Prompt-Time Symbolic Knowledge Capture with Large Language Models

Tolga Çöplü, Arto Bendiken, Andrii Skomorokhov, Eduard Bateiko, Stephen Cobb, Joshua J. Bouw, Haltia, Inc.

Dec 19, 2023

Abstract

Augmenting large language models (LLMs) with user-specific knowledge is crucial for real-world applications, such as personal AI assistants. However, LLMs inherently lack mechanisms for prompt-driven knowledge capture. This paper investigates utilizing the existing LLM capabilities to enable prompt-driven knowledge capture, with a particular emphasis on knowledge graphs. We address this challenge by focusing on prompt-to-triple (P2T) generation. We explore three methods: zero-shot prompting, few-shot prompting, and fine-tuning, and then assess their performance via a specialized synthetic dataset. Our code and datasets are publicly available at https://github.com/HaltiaAI/paper-PTSKC

1 Introduction

Large language models (LLMs) are transforming human-machine interaction with their adeptness in carrying out conversations. However, despite their proficiency in responding to queries, LLMs cannot be considered good listeners. Their limitation lies in their inability to learn from user-provided information. To utilize any data received from users beyond their context window, LLMs require support from an external system, a significant gap in their interactive capabilities.

Primarily, LLMs capture knowledge during their training phase. This phase, which enables the implicit encoding of knowledge into the model’s parameters, is deemed efficient in terms of data compression. However, the substantial computational power, time, and cost required for training, particularly in the pre-training stage, render it impractical for prompt-driven continuous learning. LLMs are unable to capture knowledge obtained from users or through external integrations/plugins, which presents significant challenges for many AI applications. For instance, the ability of AI assistants to capture and utilize personal information in future interactions is crucial. This limitation is currently being addressed through various Retrieval-Augmented Generation (RAG) approaches. Within this realm, knowledge graphs are distinguished by their clear structures, symbolic representations, and capacity for factual reasoning, making their integration with LLMs a vibrant area of ongoing research [1, 2].

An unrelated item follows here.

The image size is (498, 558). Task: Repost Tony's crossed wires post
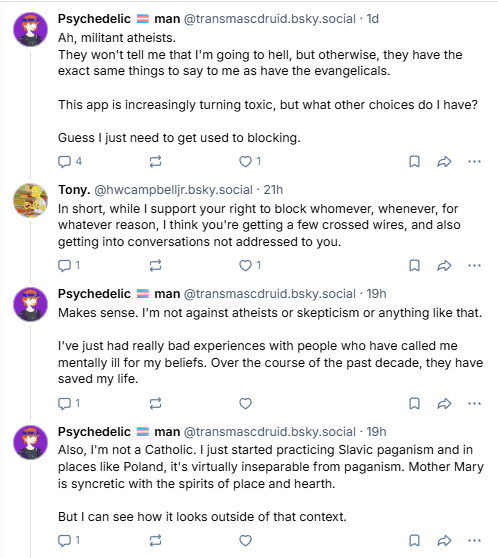click(155, 265)
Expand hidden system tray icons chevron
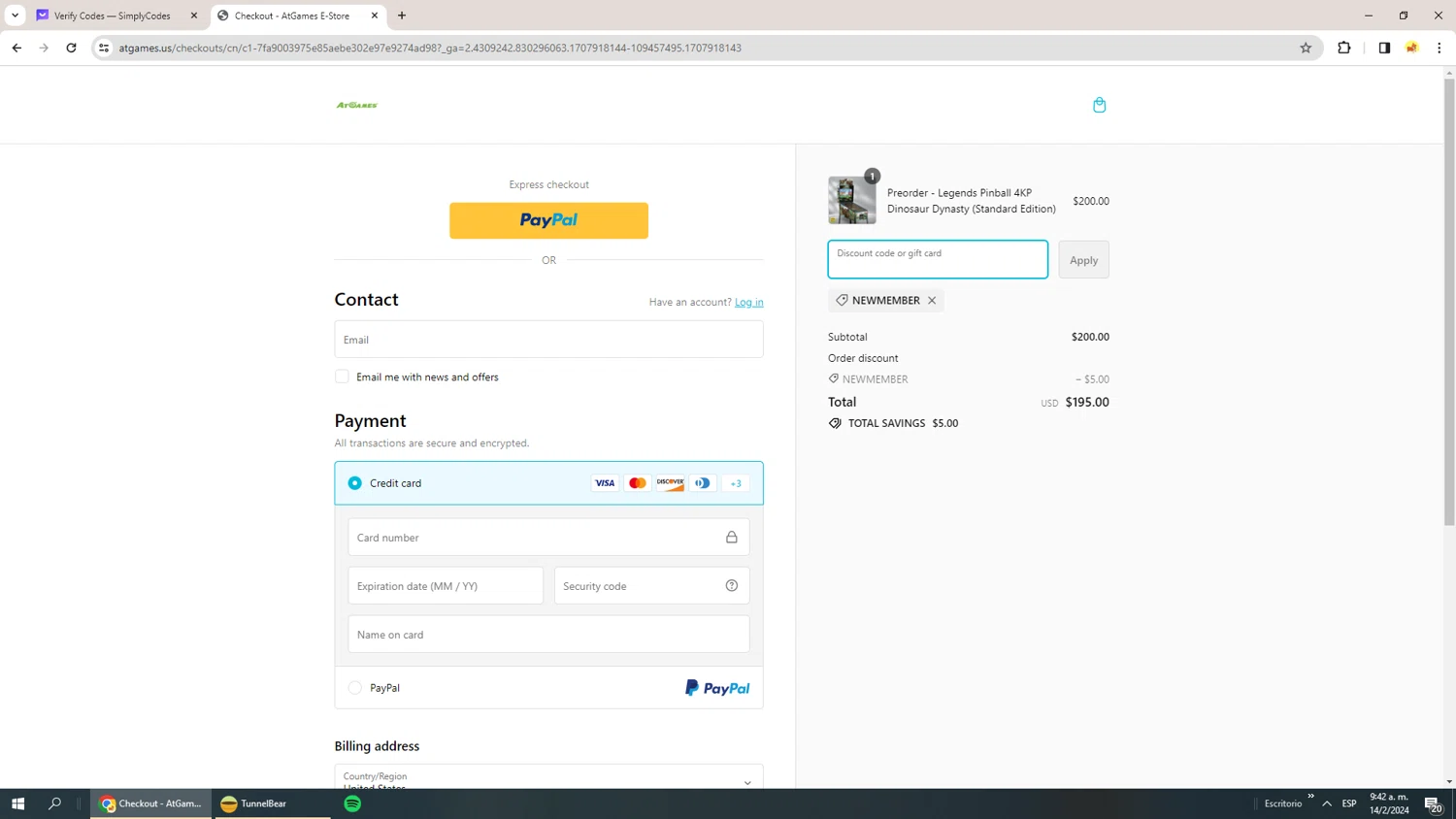This screenshot has height=819, width=1456. (x=1327, y=803)
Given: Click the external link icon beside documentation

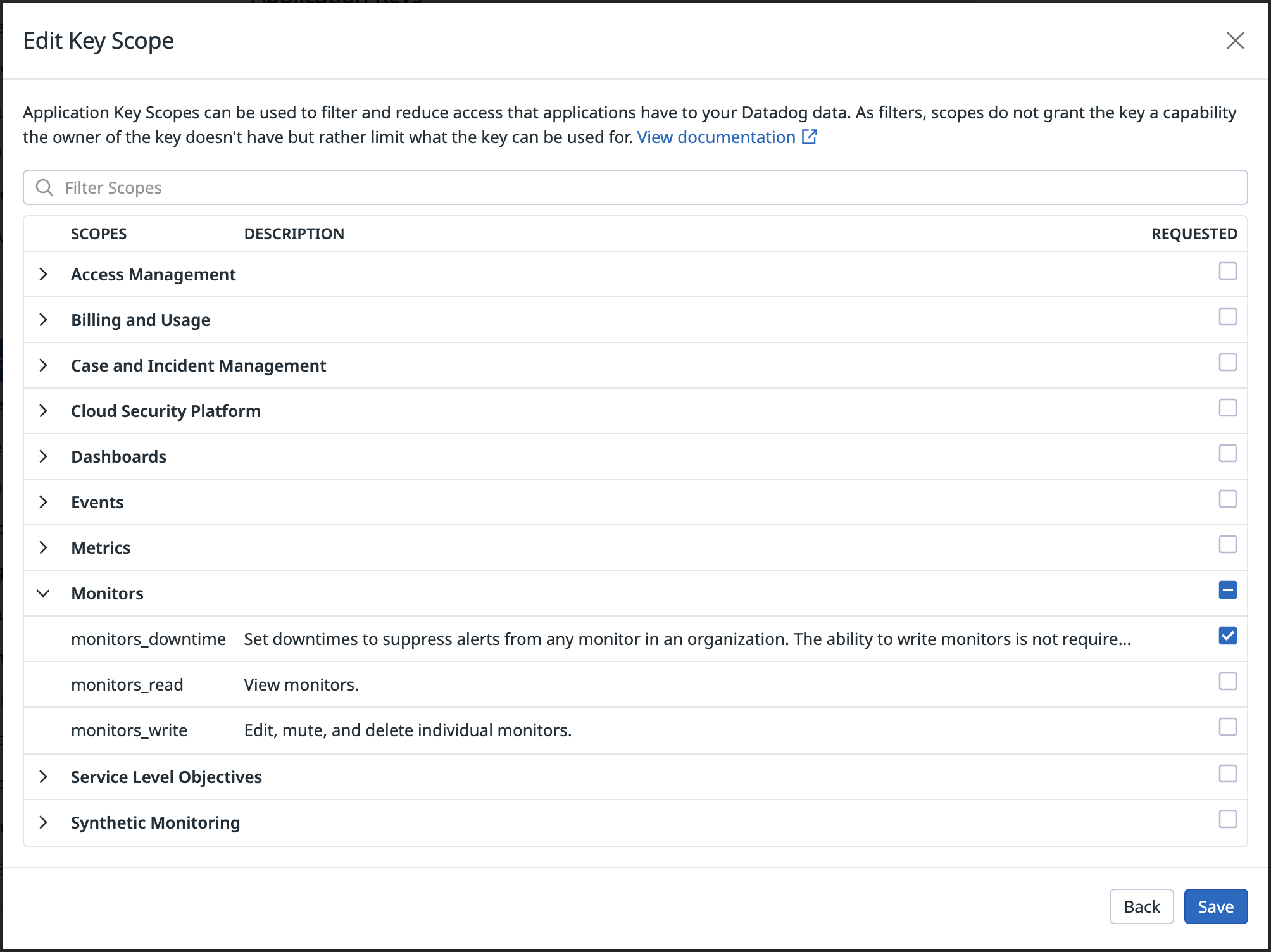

In this paper, we focus on the building blocks of prompt-driven symbolic knowledge capture. We investigate the extraction of prompts in subject-predicate-object triples1 for a predefined context (relation) through in-context learning and fine-tuning approaches. Utilizing a specially designed dataset, we aim to assess the efficacy of these methods, highlighting their strong points and identifying areas for enhancement.

The structure of this paper is as follows: Section 2 introduces the proposed in-context learning and fine-tuning approaches by providing examples. Section 3 describes the experimental setup by presenting the development framework, the language model selection, and the dataset creation process. Section 4 outlines our test results and their interpretations. Finally, Section 5 concludes the paper and suggests future directions.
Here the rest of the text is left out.